Feb 22, 2004. My dad picked me up from my apartment in Vancouver and we headed to a used car dealership. We found another Mazda of my liking and the plan was to look up the vehicle history before making the purchase. My whole family came out that Sunday night to celebrate my younger sister's birthday. Kinney, living at the time at my parents’ home with her boyfriend Rob, was four years younger than Noam and I. We went to Applebees in Maple Ridge that evening to celebrate.
Noam’s girlfriend came along and planned to head back that night while Noam and I would stay overnight at my parents. The whole family would be together; a rarity those days with all of us being so busy. My dad would drive us to the car dealership the next morning; I'd get my car and drop Noam off at the university before heading to work.

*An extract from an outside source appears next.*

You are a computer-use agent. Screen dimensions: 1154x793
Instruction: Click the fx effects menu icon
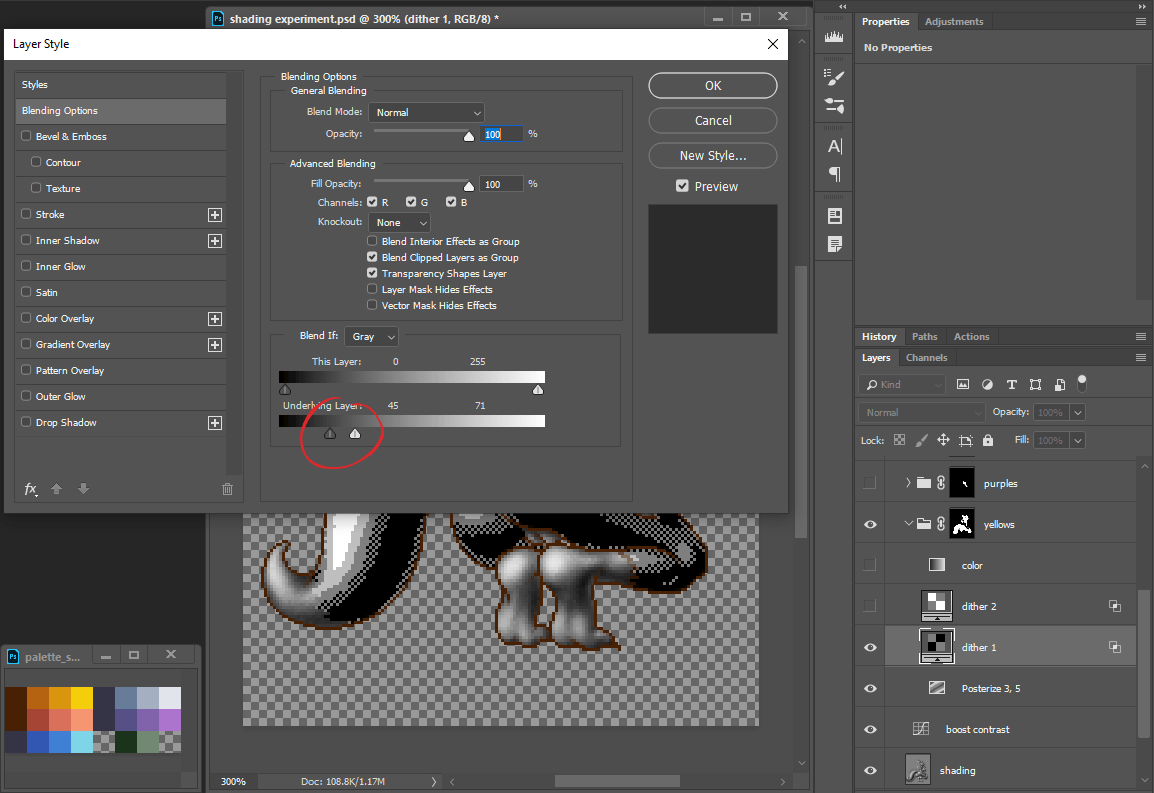(31, 489)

Feb 23, 2004. We planned to leave after breakfast; however, I felt a little off and needed to lie down for a bit before we headed out. I told my dad and brother that I’d be ready to leave soon. I hadn’t informed my work that I'd be a little late.
“Yaron?” my dad said as he knocked.
I slowly got up and awkwardly made my way to the door.
“What’s the password for the website where I can look up the vehicle history for the car we looked at yesterday?” my dad asks.
“Ah, ehhh, ahh, meh…”
I stood looking at him. I couldn’t speak.
I just couldn't convert what was clear in my head, my thoughts, to speech other than some gibberish. My dad looked confused and squinted while he moved a little closer and peered into my eyes. Clearly something was wrong. I was just as confused as he was.
That’s when I then collapsed in a grand mal seizure and woke up two days later at the hospital.
OK starring a blog after 17 year since I collapsed in a grand-mal seizure. I aim to be honest. Spill out my cuts. Tell it like it is. Provide a forum for others to ask questions or give their own perspective. Will see where this goes!